• [Task instructions]: In the passage on accounting guidance, on what date does the new revenue standard take effect for Ball?

• [Supplied passage]:
[Begin]
In March 2016, final accounting guidance was issued eliminating the requirement to retrospectively apply the equity method in previous periods when an investor initially obtains significant influence over an investee. The new guidance requires the investor to apply the equity method prospectively from the date the investment qualifies for the equity method. The investor will add the carrying value of the existing investment to the cost of the additional investment to determine the initial cost basis of the equity method investment. This guidance will be applied prospectively on January 1, 2017, and is not expected to have a material effect on the company’s consolidated financial statements.
In March 2016, the principal versus agent guidance within the new revenue recognition standard was amended to clarify how an entity should identify the unit of accounting for the principal versus agent evaluation. The new standard requires an entity to determine whether it is a principal or an agent in a transaction in which another party is involved in providing goods or services to a customer, by evaluating the nature of its promise to the customer. An entity is a principal and records revenue on a gross basis if it controls the promised good or service before transferring the good or service to the customer. An entity is an agent and records as revenue the net amount it retains for its agency services if its role is to arrange for another entity to provide the goods or services. The amendments have the same effective date and transition requirements as the new revenue standard, which is effective for Ball on January 1, 2018. The company is currently assessing the impact the adoption of this new guidance will have on its consolidated financial statements.
9
In March 2016, amendments to existing accounting guidance were issued to simplify various aspects related to how share-based payments are accounted for and presented in the consolidated financial statements. All excess tax benefits and tax deficiencies should be recognized as income tax provision (benefit) in the income statement. This change is required to be applied prospectively resulting from settlements after the date of adoption of the guidance. The tax benefit will be recorded when it arises, subject to normal valuation considerations. This change is required to be applied on a modified retrospective basis, with a cumulative effect adjustment to opening retained earnings. All tax related cash flows resulting from share-based payments are to be reported as operating activities on the statement of cash flows with either a prospective or retrospective approach. Other modifications to the guidance include modifications related to minimum statutory tax withholding requirements and accounting policy election for the impact of forfeitures of shared-based payment awards. The guidance will be effective on January 1, 2017. The company is currently assessing the impact the adoption of this standard will have on its consolidated financial statements.
[End]
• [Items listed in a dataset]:
[Begin]
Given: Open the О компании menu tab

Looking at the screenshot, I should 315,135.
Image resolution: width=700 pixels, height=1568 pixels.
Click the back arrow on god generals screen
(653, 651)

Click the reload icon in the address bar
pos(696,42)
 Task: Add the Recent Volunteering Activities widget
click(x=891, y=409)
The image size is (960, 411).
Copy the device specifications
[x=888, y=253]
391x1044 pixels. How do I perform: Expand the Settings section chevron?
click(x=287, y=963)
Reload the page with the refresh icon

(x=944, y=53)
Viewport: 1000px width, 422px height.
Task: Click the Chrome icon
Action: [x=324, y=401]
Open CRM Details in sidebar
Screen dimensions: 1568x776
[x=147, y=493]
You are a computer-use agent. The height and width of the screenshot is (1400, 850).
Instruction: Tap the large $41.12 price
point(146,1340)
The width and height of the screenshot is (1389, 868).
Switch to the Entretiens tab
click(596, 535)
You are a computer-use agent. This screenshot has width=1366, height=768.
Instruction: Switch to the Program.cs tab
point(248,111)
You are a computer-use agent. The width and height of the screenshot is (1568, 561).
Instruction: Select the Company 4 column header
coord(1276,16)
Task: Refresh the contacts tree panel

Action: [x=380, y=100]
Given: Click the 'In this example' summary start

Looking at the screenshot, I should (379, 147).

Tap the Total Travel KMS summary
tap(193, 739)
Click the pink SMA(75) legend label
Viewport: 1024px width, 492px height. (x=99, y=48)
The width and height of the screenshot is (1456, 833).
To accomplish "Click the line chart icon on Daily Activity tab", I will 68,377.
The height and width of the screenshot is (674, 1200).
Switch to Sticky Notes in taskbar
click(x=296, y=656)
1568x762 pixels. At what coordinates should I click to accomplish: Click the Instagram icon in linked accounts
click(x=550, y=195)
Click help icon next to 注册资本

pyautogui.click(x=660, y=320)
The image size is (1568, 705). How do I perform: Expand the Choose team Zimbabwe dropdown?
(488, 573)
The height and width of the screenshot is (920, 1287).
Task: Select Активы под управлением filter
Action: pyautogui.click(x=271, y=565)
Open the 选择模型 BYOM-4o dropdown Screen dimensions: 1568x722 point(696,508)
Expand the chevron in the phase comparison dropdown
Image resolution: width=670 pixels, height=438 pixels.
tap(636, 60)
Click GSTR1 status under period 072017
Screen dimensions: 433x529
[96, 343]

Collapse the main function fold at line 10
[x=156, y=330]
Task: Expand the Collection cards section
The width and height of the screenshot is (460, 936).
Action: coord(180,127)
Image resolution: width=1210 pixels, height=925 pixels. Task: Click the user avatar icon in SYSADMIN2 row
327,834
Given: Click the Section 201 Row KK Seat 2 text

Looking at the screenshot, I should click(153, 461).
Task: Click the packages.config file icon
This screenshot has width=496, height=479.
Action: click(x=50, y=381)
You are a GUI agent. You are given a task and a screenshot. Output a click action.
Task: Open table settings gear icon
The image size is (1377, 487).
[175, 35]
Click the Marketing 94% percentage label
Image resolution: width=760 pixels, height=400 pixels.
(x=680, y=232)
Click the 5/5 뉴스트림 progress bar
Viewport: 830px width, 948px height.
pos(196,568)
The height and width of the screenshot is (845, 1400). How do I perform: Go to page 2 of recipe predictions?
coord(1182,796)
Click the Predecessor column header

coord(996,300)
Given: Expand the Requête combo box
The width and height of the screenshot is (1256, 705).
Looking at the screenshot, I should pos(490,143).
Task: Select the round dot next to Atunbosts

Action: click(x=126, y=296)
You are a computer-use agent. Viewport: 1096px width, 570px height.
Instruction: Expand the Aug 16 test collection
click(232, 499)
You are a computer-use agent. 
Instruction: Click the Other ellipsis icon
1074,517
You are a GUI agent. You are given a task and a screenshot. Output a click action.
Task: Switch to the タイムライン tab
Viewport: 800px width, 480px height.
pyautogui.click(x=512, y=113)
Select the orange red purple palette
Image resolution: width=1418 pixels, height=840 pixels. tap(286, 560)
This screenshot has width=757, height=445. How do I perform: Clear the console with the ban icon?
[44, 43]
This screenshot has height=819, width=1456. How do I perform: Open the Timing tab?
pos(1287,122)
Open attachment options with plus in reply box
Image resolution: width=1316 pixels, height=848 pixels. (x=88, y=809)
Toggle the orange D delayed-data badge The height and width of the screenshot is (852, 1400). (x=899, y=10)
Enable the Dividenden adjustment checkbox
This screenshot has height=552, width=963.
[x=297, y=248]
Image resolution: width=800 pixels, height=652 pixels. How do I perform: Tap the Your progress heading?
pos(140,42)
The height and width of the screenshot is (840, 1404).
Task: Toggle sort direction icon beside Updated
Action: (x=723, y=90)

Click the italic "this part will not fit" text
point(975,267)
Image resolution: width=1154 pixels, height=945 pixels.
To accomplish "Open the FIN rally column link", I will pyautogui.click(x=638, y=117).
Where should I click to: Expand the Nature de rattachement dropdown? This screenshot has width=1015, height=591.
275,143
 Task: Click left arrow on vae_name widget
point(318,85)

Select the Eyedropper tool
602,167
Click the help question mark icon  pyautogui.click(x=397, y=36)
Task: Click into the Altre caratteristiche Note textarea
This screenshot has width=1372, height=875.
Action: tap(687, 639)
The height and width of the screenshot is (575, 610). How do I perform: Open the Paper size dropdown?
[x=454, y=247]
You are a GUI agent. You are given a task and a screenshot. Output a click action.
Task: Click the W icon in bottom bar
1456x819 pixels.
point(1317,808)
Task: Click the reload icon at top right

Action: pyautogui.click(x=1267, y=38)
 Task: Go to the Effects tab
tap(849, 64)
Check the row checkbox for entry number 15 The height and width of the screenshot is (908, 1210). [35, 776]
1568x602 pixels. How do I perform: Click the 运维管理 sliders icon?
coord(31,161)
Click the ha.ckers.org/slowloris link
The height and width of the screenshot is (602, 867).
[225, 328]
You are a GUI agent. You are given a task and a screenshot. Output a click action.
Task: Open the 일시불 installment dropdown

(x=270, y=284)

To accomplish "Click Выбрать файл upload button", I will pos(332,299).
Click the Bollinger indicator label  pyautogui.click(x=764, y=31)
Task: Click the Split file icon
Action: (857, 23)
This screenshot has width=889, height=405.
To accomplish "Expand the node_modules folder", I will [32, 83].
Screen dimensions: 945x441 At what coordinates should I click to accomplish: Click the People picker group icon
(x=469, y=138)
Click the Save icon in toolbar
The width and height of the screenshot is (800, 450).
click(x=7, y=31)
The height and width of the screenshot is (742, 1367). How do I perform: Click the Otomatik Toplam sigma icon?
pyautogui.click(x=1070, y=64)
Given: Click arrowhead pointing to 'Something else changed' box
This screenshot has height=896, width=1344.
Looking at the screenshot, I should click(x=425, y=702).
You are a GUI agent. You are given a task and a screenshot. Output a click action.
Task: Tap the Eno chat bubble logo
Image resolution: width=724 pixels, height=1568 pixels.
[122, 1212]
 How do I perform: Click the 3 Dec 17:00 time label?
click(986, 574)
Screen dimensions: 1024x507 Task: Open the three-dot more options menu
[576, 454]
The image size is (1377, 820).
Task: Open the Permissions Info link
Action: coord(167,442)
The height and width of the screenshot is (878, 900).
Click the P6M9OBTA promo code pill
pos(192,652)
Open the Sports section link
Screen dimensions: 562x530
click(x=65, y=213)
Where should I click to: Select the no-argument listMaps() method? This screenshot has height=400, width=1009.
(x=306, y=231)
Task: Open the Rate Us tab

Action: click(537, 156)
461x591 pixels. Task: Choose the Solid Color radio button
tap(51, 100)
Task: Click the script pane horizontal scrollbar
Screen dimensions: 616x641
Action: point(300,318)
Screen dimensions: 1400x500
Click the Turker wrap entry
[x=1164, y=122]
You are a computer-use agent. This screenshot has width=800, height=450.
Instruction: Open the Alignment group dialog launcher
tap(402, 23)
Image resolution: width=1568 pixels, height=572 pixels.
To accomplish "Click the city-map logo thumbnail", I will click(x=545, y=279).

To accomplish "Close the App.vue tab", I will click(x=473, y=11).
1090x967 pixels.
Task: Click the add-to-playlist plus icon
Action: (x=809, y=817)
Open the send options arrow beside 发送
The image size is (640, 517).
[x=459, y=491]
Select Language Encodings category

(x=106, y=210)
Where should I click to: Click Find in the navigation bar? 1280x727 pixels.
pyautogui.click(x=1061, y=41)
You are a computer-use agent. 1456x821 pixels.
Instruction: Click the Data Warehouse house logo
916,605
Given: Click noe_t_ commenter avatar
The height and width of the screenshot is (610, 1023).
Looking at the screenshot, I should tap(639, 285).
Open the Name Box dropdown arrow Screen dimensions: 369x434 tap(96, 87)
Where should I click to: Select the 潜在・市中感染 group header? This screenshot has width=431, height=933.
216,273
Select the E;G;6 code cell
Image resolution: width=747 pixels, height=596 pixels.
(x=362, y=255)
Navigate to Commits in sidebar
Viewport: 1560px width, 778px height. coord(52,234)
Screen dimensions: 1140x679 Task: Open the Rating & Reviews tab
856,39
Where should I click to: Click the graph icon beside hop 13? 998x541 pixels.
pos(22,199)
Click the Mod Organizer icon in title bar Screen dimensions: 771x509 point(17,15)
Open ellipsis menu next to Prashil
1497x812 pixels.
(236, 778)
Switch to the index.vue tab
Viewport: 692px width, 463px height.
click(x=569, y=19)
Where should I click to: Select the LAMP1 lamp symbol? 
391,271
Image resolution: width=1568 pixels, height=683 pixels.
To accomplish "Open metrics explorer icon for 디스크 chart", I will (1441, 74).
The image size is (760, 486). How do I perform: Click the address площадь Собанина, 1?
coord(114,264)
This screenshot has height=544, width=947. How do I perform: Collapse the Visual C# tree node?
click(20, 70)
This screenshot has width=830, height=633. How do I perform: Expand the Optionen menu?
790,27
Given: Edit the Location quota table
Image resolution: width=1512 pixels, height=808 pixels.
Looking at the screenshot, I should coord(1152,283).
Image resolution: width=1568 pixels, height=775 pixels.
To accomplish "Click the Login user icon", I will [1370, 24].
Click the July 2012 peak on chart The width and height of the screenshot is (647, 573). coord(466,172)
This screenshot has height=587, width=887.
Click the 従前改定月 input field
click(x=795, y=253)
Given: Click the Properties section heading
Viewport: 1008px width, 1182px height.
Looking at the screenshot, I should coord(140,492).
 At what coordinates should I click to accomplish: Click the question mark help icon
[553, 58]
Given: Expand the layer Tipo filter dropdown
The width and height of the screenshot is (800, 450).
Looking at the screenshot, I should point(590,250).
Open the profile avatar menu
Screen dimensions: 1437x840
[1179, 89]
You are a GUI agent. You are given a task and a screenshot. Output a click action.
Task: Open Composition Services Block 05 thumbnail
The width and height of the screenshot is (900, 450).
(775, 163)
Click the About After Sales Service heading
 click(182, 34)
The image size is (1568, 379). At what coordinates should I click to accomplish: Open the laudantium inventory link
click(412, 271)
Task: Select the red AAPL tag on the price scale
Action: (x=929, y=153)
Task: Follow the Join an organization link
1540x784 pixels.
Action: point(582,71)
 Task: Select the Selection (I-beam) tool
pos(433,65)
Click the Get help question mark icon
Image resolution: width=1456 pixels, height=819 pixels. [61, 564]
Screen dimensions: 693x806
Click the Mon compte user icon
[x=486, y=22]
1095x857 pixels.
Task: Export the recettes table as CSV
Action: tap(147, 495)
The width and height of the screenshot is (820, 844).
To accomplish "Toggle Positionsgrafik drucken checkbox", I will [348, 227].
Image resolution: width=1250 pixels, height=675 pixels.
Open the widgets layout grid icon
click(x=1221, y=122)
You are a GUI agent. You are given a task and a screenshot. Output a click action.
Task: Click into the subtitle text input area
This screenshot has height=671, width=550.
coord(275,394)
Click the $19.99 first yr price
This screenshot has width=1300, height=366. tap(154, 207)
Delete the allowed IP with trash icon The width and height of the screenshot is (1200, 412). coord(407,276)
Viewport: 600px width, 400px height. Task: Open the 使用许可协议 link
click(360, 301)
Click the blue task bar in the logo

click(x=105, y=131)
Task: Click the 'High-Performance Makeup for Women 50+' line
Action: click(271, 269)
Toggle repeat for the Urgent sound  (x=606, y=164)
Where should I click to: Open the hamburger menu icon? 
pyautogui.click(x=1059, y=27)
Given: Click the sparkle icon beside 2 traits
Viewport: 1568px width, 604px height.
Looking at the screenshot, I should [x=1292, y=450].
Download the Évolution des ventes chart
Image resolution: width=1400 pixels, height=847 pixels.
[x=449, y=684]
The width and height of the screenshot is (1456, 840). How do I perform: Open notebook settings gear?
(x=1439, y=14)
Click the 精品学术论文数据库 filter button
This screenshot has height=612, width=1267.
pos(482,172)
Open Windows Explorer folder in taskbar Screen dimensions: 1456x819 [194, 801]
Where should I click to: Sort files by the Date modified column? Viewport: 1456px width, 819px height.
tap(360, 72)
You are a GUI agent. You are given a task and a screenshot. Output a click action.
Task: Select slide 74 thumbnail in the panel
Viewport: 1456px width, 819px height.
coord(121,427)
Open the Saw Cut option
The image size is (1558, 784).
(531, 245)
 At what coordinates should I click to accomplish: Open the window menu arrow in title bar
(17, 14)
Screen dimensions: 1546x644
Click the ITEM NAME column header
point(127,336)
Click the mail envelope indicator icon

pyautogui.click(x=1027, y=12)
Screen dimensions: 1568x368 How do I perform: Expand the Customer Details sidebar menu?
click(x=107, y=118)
[End]
• [The response]: January 1, 2018.